-- Opening Marker --

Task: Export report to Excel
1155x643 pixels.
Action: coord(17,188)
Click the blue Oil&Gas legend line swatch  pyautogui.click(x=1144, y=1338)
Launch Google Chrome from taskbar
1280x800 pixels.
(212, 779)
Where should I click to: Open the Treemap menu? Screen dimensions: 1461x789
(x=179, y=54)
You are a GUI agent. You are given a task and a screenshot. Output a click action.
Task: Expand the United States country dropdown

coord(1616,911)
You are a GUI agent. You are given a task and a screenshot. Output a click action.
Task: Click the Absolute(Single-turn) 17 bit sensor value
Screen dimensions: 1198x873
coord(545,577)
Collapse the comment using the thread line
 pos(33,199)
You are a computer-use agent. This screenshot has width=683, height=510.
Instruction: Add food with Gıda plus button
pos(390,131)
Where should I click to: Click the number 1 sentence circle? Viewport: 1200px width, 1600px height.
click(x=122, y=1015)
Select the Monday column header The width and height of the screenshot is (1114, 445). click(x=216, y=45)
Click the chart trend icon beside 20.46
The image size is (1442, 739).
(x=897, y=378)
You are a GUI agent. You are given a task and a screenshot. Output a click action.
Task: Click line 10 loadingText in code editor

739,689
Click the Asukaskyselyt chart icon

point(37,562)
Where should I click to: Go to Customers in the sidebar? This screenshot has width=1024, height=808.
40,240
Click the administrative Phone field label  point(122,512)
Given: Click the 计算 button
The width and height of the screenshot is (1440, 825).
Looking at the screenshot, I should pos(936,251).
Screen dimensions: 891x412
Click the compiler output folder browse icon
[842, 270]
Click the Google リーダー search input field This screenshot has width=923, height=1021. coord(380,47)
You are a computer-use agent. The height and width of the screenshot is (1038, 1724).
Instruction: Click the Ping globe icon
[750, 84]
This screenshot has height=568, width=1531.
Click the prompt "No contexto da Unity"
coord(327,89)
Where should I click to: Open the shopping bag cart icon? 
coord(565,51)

-- Closing Marker --

» What is needed
Return, from the data above, each line in which the string "computer" appears.

» Result below
You are a computer-use agent. This screenshot has width=683, height=510.
You are a computer-use agent. The height and width of the screenshot is (1038, 1724).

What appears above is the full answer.